Monsieur Becht, vous soulevez la question très importante des violences intrafamiliales et, plus généralement, des problèmes vécus dans certains cas par les enfants en milieu confiné. Vous avez raison, quand l'école ferme, c'est un vecteur fondamental de signalement qui disparaît.
Nous avons identifié immédiatement cette difficulté très grave. Adrien Taquet, secrétaire d'État auprès du ministre des solidarités et de la santé, a été très actif sur cette question. Nous avons fait ensemble la promotion du 119 et diffusé l'information dans le système éducatif. Sur la plateforme « Ma classe à la maison », il est affiché qu'il est possible aux élèves ou aux proches d'utiliser le 119 pour signaler un problème. L'activité de ce service s'est d'ailleurs beaucoup accrue – malheureusement – pendant la période de confinement. Adrien Taquet présentera certainement un bilan le moment venu.

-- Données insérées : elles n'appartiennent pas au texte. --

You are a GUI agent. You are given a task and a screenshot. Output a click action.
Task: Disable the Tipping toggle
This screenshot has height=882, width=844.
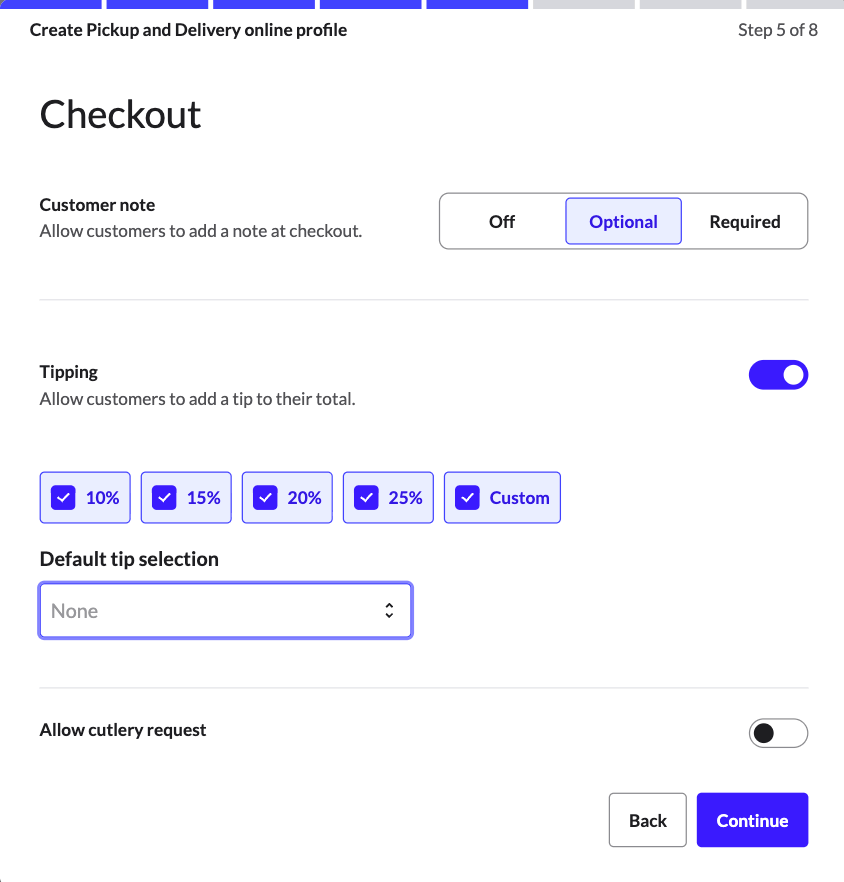coord(778,375)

Nous avons agi avec les administrations sociales compétentes, et c'est précisément parce que le confinement imposait des limites à nos capacités de diagnostic et d'action qu'il est apparu particulièrement urgent de procéder au déconfinement scolaire. Je le redis : un enfant battu est encore plus dans une situation d'impuissance lorsqu'il a l'âge de fréquenter l'école primaire que lorsqu'il est au collège ou au lycée. C'est l'une des raisons qui a déterminé les choix que nous avons faits.
La progressivité et la souplesse vaudront particulièrement pour les territoires d'outre-mer, car la situation géographique et sanitaire de chacun d'entre eux est spécifique. En Nouvelle-Calédonie, en Polynésie et à Saint-Pierre-et-Miquelon, l'école a déjà repris, car les circonstances locales le permettaient. À La Réunion et à Mayotte, la réouverture des écoles est prévue le 18 mai, sachant qu'elle sera là aussi progressive, notamment à Mayotte, où il reste des problèmes à résoudre.
J'ai évidemment suivi la situation de chacun de ces territoires, notamment de la Guadeloupe. Les problèmes que vous mentionnez, Monsieur Serva, existent bel et bien. L'absence de point d'eau est un problème qu'il convient de résoudre si l'on veut respecter le protocole sanitaire. Je fais évidemment toute confiance au recteur pour trouver des solutions, en lien avec les élus.
J'ai l'impression qu'il sera difficile de rouvrir toutes les écoles en Guadeloupe, mais ce n'est pas une raison pour n'en rouvrir aucune. L'école a été interrompue pour d'autres raisons au cours de l'année scolaire, et il serait dommage que l'année soit perdue pour de nombreux élèves. Le droit à l'éducation doit être notre point de repère pour toutes nos décisions. Si nous prenons toutes ces mesures, c'est pour garantir ce droit à nos enfants.
C'est vraiment le dialogue conduit localement, à l'échelle non seulement de la Guadeloupe mais aussi de chaque commune, qui doit permettre d'apporter des solutions, afin d'organiser une rentrée progressive, de manière pragmatique. Si nous devions reporter à septembre la réouverture de toutes les écoles, ce ne serait guère une réussite collective, alors même que nous faisons preuve d'un grand volontarisme dans l'ensemble du pays pour éviter qu'une trop longue privation d'école ne crée un problème éducatif et social.
La question des masques est importante mais je rappelle la doctrine sanitaire : il ne faut pas imposer le port du masque aux enfants dans les écoles maternelles – ce serait totalement contre-productif – et il n'est pas souhaitable non plus de le faire dans les écoles élémentaires, sauf pour une raison particulière, par exemple si un enfant présente des symptômes. C'est pourquoi il nous a paru important de mettre des masques à disposition. Il s'agira, dans un premier temps, de masques jetables en papier dits pédiatriques, de taille six à douze ans, puis de masques réutilisables de taille XS ou S. Nous nous sommes mis en situation d'acquérir ces masques grand public et de les diffuser dans le système éducatif, leur disponibilité étant, vous le savez, l'une des conditions pour l'ouverture effective d'une école.
Dans le primaire, il n'est pas recommandé aux élèves de porter un masque, mais personne ne pourra dire que c'est parce que nous n'avons pas de masques, puisqu'il y en aura, par principe. Au collège, le port du masque sera obligatoire, et il y aura des masques.
Le Président de la République et moi nous sommes rendus hier, je l'ai dit, dans une école de Poissy qui a assuré l'accueil d'enfants de soignants. Dans cette école, les professeurs portent un masque, mais non les élèves, et le fonctionnement est fluide. Au cours de la période, aucun élève ni aucun professeur n'a été malade. Cette expérience est de nature à rassurer. Quelque 30 000 élèves ont connu une situation analogue pendant les deux derniers mois et, à ce stade nous ne notons pas de phénomène particulier.